• [Your task]
Until you reach the line containing "[button] (40, 92)", reproduce each line of the listing exactly, please, and include that line as well.

################

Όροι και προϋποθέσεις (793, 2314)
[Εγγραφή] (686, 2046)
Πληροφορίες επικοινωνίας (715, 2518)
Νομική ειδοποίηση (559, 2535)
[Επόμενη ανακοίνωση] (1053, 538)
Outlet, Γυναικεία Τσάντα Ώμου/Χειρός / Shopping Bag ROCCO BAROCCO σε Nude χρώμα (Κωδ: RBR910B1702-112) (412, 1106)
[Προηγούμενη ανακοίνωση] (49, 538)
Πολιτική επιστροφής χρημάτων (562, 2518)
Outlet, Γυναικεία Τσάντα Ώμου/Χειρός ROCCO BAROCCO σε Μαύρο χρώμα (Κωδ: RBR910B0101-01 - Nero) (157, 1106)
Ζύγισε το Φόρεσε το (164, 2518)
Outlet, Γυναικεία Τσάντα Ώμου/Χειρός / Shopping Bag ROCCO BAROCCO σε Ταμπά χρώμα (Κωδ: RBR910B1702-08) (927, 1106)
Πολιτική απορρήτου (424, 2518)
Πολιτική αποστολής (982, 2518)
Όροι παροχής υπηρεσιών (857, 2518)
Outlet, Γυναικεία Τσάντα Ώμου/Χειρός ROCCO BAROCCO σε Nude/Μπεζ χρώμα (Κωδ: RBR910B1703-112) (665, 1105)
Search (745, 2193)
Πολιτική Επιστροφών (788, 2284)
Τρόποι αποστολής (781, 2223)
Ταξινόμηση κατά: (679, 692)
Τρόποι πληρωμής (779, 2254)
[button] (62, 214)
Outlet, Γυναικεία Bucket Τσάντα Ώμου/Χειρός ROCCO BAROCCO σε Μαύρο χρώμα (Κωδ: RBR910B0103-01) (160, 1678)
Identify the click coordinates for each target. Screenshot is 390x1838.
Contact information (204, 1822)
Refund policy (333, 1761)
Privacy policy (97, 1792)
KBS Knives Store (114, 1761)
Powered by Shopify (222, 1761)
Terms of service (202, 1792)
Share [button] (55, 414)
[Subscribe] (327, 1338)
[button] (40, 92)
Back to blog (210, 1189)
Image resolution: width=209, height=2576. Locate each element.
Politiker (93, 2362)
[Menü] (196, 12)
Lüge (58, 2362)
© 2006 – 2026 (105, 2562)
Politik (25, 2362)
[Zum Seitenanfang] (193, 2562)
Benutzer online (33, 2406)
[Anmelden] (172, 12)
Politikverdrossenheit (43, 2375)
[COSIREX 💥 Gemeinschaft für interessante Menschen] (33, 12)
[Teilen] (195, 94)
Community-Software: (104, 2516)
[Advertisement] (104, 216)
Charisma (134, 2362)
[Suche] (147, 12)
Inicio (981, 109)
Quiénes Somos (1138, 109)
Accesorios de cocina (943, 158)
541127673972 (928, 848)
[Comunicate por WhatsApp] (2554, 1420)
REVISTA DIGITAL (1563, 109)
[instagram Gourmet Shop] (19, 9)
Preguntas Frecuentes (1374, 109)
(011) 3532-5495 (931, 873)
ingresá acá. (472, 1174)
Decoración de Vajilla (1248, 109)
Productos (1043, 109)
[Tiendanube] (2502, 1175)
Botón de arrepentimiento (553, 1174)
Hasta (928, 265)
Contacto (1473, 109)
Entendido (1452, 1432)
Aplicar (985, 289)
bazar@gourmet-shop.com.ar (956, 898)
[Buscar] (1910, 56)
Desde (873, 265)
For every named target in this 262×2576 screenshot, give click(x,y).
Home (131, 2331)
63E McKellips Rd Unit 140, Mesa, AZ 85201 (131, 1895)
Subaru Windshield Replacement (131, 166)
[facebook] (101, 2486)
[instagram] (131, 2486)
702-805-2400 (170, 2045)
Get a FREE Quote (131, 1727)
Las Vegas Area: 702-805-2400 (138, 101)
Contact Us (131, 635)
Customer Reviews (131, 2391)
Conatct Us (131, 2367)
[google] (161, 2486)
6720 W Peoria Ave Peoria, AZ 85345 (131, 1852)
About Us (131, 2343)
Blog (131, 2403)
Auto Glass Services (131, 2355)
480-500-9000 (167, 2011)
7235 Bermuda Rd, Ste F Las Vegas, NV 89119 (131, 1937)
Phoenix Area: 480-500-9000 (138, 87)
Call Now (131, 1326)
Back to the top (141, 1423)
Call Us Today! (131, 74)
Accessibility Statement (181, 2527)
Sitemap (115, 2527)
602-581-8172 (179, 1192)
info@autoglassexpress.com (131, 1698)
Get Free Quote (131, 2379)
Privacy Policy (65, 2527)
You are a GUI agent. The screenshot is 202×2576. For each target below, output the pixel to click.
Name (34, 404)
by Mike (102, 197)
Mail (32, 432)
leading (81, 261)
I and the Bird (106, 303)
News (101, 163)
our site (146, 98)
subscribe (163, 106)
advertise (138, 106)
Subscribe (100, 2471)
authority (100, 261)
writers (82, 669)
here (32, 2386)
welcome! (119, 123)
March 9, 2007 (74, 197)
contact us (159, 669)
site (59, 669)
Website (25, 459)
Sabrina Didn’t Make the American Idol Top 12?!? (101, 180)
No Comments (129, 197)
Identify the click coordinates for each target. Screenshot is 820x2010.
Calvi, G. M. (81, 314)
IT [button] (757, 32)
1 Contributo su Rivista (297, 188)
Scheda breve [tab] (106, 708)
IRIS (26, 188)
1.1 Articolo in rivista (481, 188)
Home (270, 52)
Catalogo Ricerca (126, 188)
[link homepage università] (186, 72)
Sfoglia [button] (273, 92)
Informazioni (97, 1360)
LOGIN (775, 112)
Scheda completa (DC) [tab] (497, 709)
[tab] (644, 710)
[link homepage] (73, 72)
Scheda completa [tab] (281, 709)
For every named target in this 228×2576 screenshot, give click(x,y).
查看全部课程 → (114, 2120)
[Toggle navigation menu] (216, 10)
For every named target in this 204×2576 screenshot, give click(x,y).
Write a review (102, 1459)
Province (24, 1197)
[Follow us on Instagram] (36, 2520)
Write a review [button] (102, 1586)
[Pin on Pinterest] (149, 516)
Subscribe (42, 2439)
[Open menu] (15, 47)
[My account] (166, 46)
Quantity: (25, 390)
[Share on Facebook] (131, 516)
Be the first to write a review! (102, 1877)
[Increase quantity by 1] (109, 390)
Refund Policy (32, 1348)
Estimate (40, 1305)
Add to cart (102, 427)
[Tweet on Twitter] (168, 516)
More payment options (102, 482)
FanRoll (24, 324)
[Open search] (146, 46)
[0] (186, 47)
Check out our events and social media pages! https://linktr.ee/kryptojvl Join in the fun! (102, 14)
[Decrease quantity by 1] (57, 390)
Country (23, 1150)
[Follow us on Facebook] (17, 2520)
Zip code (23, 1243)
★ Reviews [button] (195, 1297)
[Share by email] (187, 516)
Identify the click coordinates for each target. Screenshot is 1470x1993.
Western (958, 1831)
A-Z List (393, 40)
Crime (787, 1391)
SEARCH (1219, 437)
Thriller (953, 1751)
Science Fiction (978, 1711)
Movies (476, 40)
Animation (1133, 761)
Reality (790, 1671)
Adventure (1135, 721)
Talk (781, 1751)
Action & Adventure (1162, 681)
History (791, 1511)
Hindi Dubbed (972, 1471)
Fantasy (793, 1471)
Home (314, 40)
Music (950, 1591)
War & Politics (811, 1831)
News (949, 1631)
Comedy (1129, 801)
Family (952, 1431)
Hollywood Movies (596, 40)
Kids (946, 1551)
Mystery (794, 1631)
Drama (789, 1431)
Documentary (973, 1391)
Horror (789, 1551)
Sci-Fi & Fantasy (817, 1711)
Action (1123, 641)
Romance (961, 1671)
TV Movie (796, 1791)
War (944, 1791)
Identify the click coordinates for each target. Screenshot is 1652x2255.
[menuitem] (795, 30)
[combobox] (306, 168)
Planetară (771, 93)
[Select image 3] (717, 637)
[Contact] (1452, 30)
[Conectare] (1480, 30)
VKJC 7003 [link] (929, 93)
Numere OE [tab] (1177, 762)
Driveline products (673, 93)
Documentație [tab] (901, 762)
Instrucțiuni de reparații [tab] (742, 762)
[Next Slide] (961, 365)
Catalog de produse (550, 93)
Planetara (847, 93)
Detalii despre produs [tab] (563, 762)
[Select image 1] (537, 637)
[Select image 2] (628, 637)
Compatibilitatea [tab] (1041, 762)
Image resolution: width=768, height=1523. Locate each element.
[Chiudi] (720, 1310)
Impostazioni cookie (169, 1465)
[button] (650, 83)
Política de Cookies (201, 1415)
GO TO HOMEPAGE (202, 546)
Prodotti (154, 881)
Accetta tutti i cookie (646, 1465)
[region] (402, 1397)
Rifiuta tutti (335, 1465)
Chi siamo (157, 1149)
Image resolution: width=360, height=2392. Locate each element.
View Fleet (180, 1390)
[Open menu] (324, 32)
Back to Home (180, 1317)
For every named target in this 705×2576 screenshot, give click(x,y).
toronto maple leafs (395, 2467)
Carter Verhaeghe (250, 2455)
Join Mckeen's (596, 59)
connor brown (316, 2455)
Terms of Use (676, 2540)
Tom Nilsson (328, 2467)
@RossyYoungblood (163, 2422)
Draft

################

• [Answer box]
Όροι και προϋποθέσεις (793, 2314)
[Εγγραφή] (686, 2046)
Πληροφορίες επικοινωνίας (715, 2518)
Νομική ειδοποίηση (559, 2535)
[Επόμενη ανακοίνωση] (1053, 538)
Outlet, Γυναικεία Τσάντα Ώμου/Χειρός / Shopping Bag ROCCO BAROCCO σε Nude χρώμα (Κωδ: RBR910B1702-112) (412, 1106)
[Προηγούμενη ανακοίνωση] (49, 538)
Πολιτική επιστροφής χρημάτων (562, 2518)
Outlet, Γυναικεία Τσάντα Ώμου/Χειρός ROCCO BAROCCO σε Μαύρο χρώμα (Κωδ: RBR910B0101-01 - Nero) (157, 1106)
Ζύγισε το Φόρεσε το (164, 2518)
Outlet, Γυναικεία Τσάντα Ώμου/Χειρός / Shopping Bag ROCCO BAROCCO σε Ταμπά χρώμα (Κωδ: RBR910B1702-08) (927, 1106)
Πολιτική απορρήτου (424, 2518)
Πολιτική αποστολής (982, 2518)
Όροι παροχής υπηρεσιών (857, 2518)
Outlet, Γυναικεία Τσάντα Ώμου/Χειρός ROCCO BAROCCO σε Nude/Μπεζ χρώμα (Κωδ: RBR910B1703-112) (665, 1105)
Search (745, 2193)
Πολιτική Επιστροφών (788, 2284)
Τρόποι αποστολής (781, 2223)
Ταξινόμηση κατά: (679, 692)
Τρόποι πληρωμής (779, 2254)
[button] (62, 214)
Outlet, Γυναικεία Bucket Τσάντα Ώμου/Χειρός ROCCO BAROCCO σε Μαύρο χρώμα (Κωδ: RBR910B0103-01) (160, 1678)
Identify the click coordinates for each target. Screenshot is 390x1838.
Contact information (204, 1822)
Refund policy (333, 1761)
Privacy policy (97, 1792)
KBS Knives Store (114, 1761)
Powered by Shopify (222, 1761)
Terms of service (202, 1792)
Share [button] (55, 414)
[Subscribe] (327, 1338)
[button] (40, 92)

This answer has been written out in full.